Immediately after his prayer, Edwards’ first thought was not about escaping. It was about finding his two closest friends on the ship and telling them what had just happened to him. “I became a missionary Baptist right after I was saved.”
The ship finally made it to the Philippines where the fires were finally put out completely. Edwards remembers standing in line for eight hours to call his wife. News about the fire had reached the United States, but not many people knew who survived or who had not. When he finally got her on the phone, Edwards asked if she had filed divorce papers yet and she replied that she had not. “I asked her if she would let me come back home and try again as a Christian. We cried for about eight minutes,” he remembered.
The first two years of their marriage were “torment,” he said. “But the last 51 have been heaven on earth,” he says of his marriage with Sarah.
After returning home to Johnson City, God continued working on Edwards and he was feeling that God was calling him to be a preacher. He remembered that he used to “run preachers off from my house” and felt that was not for him. He tried to convince the Lord to let him “sing or teach Sunday School,” but to no avail.
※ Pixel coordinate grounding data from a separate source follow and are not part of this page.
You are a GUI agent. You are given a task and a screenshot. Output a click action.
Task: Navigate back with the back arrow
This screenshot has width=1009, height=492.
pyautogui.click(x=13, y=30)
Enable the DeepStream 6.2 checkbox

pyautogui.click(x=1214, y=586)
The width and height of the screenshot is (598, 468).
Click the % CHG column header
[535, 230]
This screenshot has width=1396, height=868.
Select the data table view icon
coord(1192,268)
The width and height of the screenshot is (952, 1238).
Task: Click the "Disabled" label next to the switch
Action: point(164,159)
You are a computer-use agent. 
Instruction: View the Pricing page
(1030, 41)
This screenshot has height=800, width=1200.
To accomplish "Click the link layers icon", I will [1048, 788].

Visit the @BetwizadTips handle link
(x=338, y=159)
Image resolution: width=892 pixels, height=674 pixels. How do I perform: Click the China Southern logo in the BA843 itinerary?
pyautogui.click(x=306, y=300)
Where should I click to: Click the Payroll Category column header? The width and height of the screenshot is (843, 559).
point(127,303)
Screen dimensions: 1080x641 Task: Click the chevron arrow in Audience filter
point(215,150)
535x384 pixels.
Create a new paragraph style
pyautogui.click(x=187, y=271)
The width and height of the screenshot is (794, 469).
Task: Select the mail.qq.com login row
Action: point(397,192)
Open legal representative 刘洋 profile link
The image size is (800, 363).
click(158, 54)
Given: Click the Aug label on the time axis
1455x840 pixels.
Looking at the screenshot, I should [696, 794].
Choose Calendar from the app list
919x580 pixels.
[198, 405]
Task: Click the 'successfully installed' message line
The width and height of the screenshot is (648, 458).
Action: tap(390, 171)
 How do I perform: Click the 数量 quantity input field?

Edwards even changed churches to “run from God,” but the call to preach intensified even more at his new church. Finally, at 1 a.m. in the living room of his then pastor (Earl Campbell), Edwards surrendered to God and has been preaching ever since. “I have never doubted my call,” he said with conviction.
He has served eight churches including Pinecrest in Johnson City. He had retired in 2014 from First Baptist Church, Roan Mountain, and later had heart surgery. He served as interim pastor of two churches following his surgery before members of Pinecrest (and God) convinced him to return to the pulpit full time once again last October.
At the age of 71, Edwards still loves to preach and to share the good news of Jesus Christ with everyone he comes in contact with. “It’s been an awesome journey,” he affirmed.
As to the movie, Edwards contacted Sharon Wilharm who wrote and produced and directed the movie, along with her husband Fred. Her father was also on the USS Forrestal when it caught fire. After hearing Edwards’ story, she arranged for him to view the movie online and then scheduled a screening at his church on Aug. 26.
The movie brought about mixed emotions for Edwards. He noted it was an accurate portrayal from the family’s perspective. The scenes about family members being informed of a loved one’s death “brought tears flowing to my eyes,” he said unashamedly. His wife Sarah agreed, but noted the film could not truly capture the anguish families experienced as they saw news clips of the ship on fire, but had no word about their loved ones. “It was the hardest three days for me,” she recalled.
Edwards remembers his friends who did not make it off the ship and he still carries scars (both mentally and physically) of that tragedy. He is considered 30 percent disabled because of PTSD (Post Traumatic Stress Syndrome) and 70 percent disabled because of injuries and hearing loss sustained during explosions on the ship.
“No matter how big and tough you are, the experience was traumatic,” he said. “it will leave emotional scars that you will be lucky to ever outlive.”
But in a positive light, Edwards said his experiences in Vietnam brought him to the Lord and they have since opened doors for him to minister to other veterans, particularly those who served in Vietnam.
Vietnam also taught him the importance of prayer in a special way. He recalled that his mother (now deceased) always prayed for him and enlisted everyone she knew to pray as well during his rebellious years and while he was in the Navy.
He remembered that his mother prayed specifically that he would become a Christian and that God would keep him from going to Vietnam. Looking back, Edwards sees how God denied one of her prayers so he could answer the other one.In addition, Sarah Edwards “did a lot of praying” while her husband was in Vietnam.
“I’m living proof that prayer works,” he affirmed. “My life has been so rewarding.”